Being interesting can be overrated. Accountants became suddenly intriguing in 2002 with the spectacular collapse of Arthur Andersen, because of its involvement in the scandals surrounding the fall of Enron. This added unwanted colour to a grey profession. Since then the surviving titans of accountancy—Deloitte Touche Tohmatsu, Ernst & Young, KPMG and PricewaterhouseCoopers (PwC), also known as the Big Four—have mostly retreated back into the shadows of public awareness. But interesting they remain, above all for the way they manage their people.

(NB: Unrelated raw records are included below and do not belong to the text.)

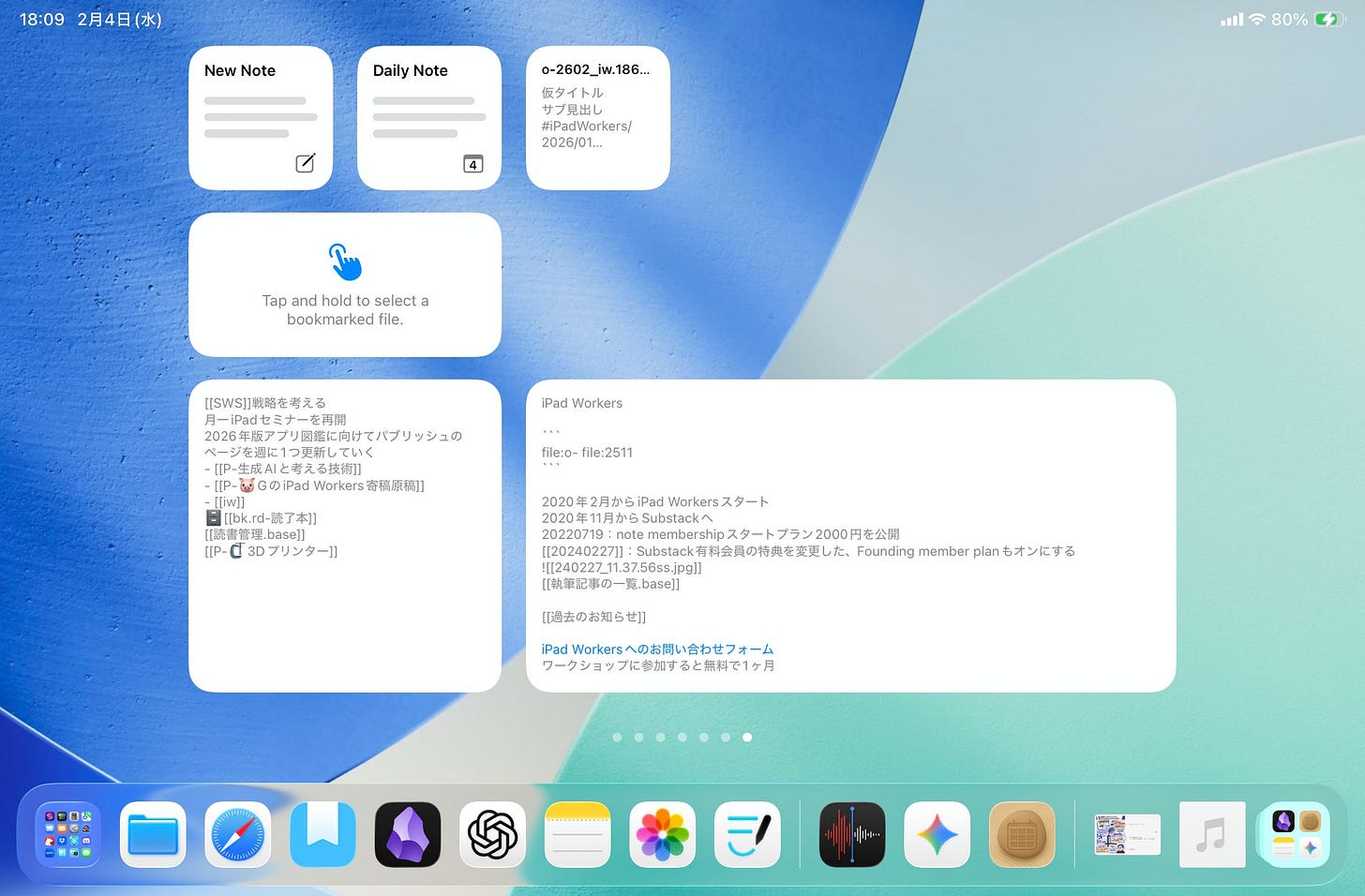The height and width of the screenshot is (896, 1365).
Task: Open the wooden calendar app
Action: click(1021, 834)
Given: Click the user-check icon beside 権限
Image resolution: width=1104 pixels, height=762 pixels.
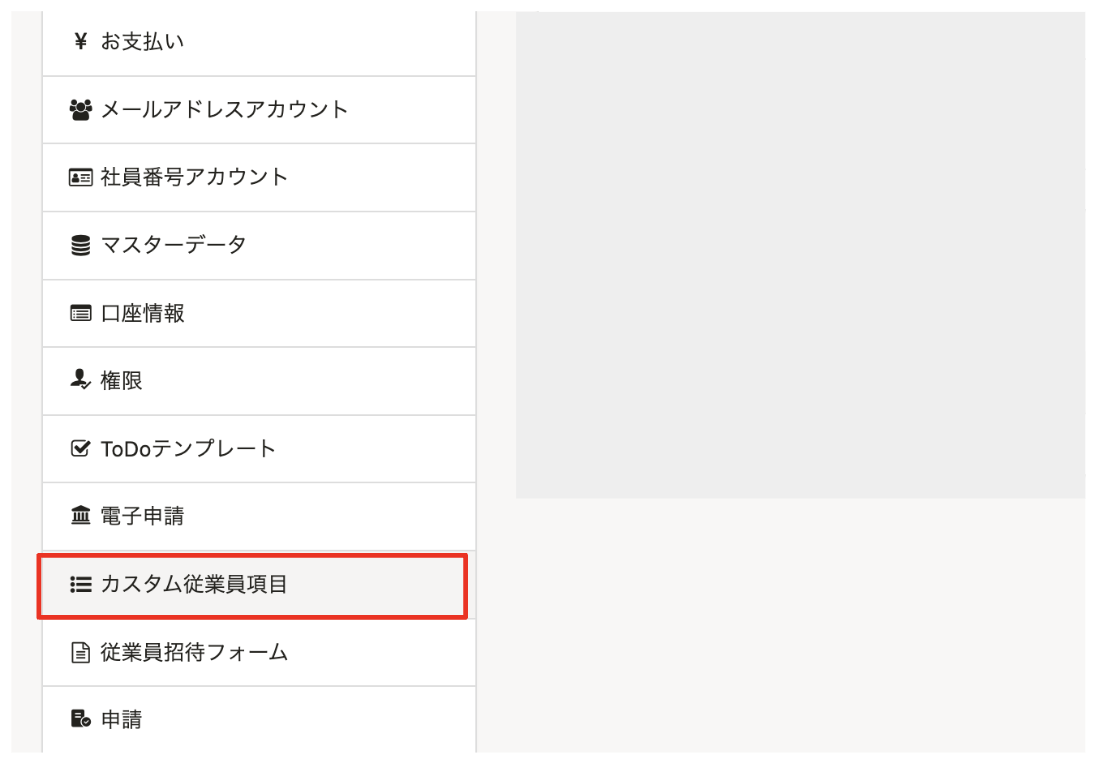Looking at the screenshot, I should [81, 381].
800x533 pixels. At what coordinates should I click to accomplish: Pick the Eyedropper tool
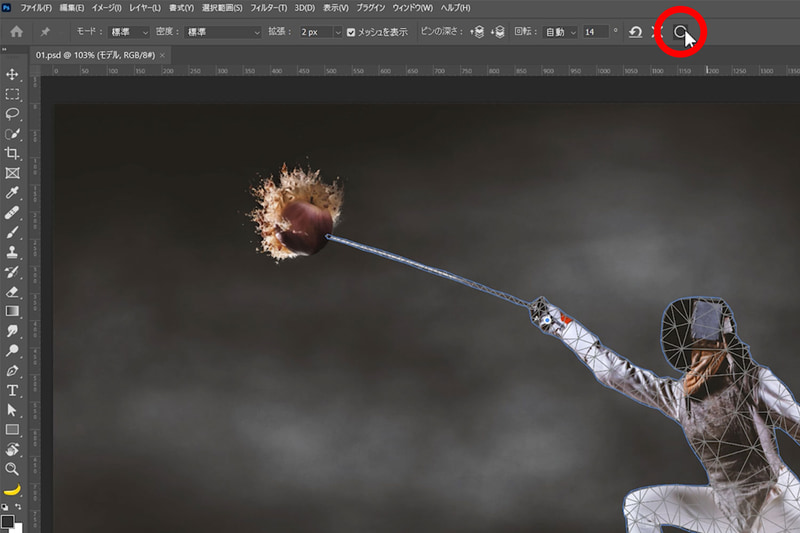pyautogui.click(x=12, y=193)
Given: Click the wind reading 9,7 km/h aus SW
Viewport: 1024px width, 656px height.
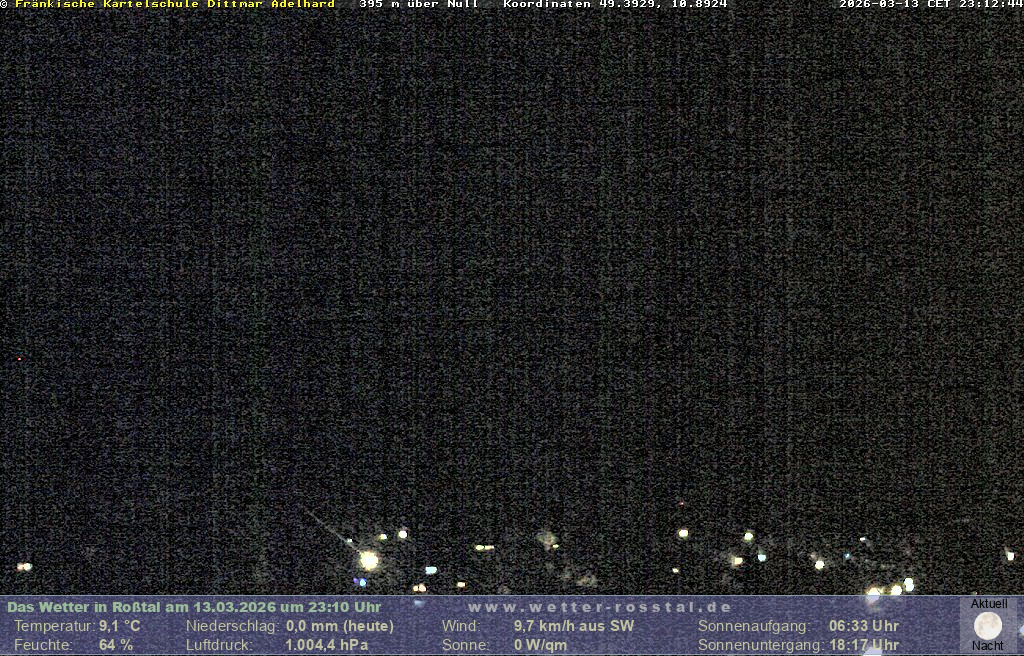Looking at the screenshot, I should (573, 626).
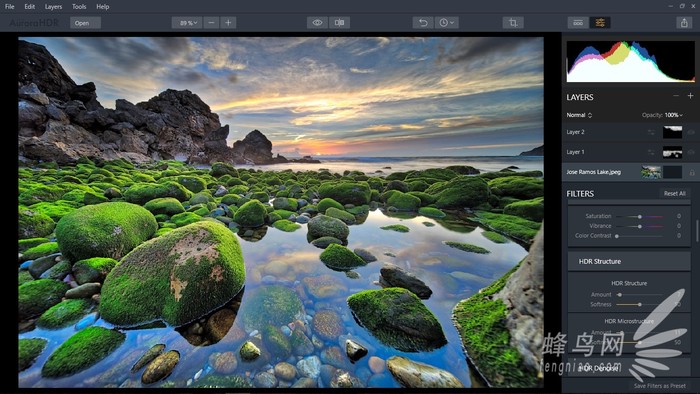Open the Normal blend mode dropdown
Image resolution: width=700 pixels, height=394 pixels.
(579, 115)
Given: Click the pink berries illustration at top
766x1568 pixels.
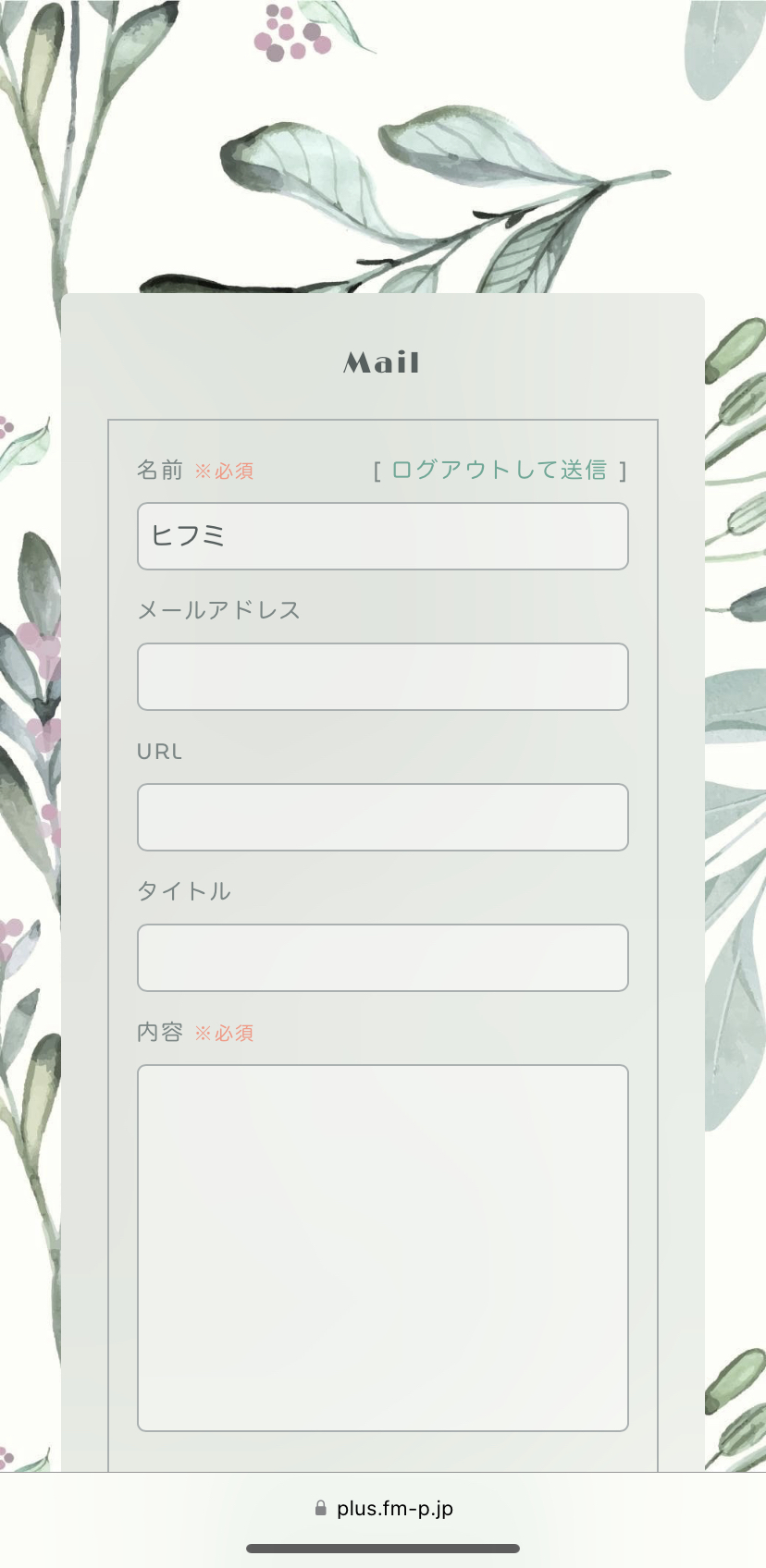Looking at the screenshot, I should tap(291, 35).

It is not just that they collectively employ some 500,000 people around the world. Many companies are as big as they are. Unlike most, however, the Big Four really mean it when they say that people are their biggest assets. Their product is their employees’ knowledge and their distribution channels are the relationships between their staff and clients. More than most they must worry about how to attract and retain the brightest workers.
Time is regularly set aside at the highest levels to chew over how best to do this. Detailed goals are set: Deloitte’s 2010 business plan includes targets for staff turnover, the scores it seeks in its annual staff survey and the proportion of female partners it would like to have. Partners are increasingly measured and rewarded as managers of people, not just for the amount of money they bring in. People-related items account for one-third of the scorecard used to evaluate partners at PwC. KPMG’s British firm has introduced time codes so that employees can account for how long they spend dealing with staff matters. The idea is that those who devote lots of time to people-related matters are not disadvantaged as a result in pay rises and promotion.
The Big Four are by no means perfect. The sheer numbers they employ can still make them feel like sausage factories. Small firms are quick to take advantage of that when recruiting. Nevertheless, the big firms’ evolving efforts to attract the best candidates and to encourage and keep the brightest people provide useful lessons for other companies.
The most intractable problem is that there are never enough skilled or promising people to go around. Just as competition for the best of the bunch is growing, the pool of available talent is changing. In America baby-boomers are flooding into retirement; in Europe the market is greying; and in India and China the large number of graduates masks low numbers of truly high-quality candidates.
There are added problems for accountancy firms. Job cuts earlier in the decade created a shortfall of people now. Regulatory changes, such as America’s Sarbanes-Oxley Act, have boosted demand from clients not just for accountants’ services but also for their staff. To add to their difficulties the Big Four are now aggressively re-entering the field of advisory services, necessitating a new burst of hiring. Ernst & Young is not unusual: it hired some 25,000 people in 2006, but expects to hire 30,000 this year and 35,000 in 2008.